I would wake up and my oatmeal, with apples and raisins and a piece of toast would be waiting for me on the barstool. It was always the same thing. Burnt toast NEVER went to waste. You bet she would be scraping the burnt parts with a knife into the sink and then grandpa would pour me orange juice, starting close to the cup and then raise the pitcher and bring it back down. Every time.
 
Grandma never learned how to drive so we would take walks down Avenue G and over the railroad tracks to Hyvee if she needed anything small.
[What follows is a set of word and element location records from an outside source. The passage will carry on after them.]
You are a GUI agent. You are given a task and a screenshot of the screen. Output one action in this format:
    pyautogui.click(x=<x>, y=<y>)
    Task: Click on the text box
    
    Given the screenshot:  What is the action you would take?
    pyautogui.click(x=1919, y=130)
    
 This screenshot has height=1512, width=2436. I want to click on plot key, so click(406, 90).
We would always stop at the pet store and she would let us look for the longest time.
 
Around Christmas time, the big JCPenney’s catalog would come. Eric, Michelle, Brian and me would fight over who would get to look through and circle the toys they wanted first. Grandma was usually very practical and we got a new outfit or shoes but one year, I did get a big stuffed bear from her and I named it GG, short for Grandma and Grandpa.
 
I can taste her homemade chocolate pudding, with homemade whip cream and one walnut right in the middle, her chocolate drop cookies, cinnamon rolls, and don’t get me started on her potato salad. (Thank you mom & Michelle for perfecting all of these recipes!) She was such an amazing cook. She loved us so well through her cooking and baking.
 
But my favorite thing about her was the way she would wink at me. There could be twenty people in the room. Everybody talking about something different and she would make eye contact with me and wink, letting me know that we were in this together. That she noticed me. She didn’t talk a lot but she didn’t have to. We just understood each other. The wink said it all.
 
And that’s how I’ll remember her. Winking at me.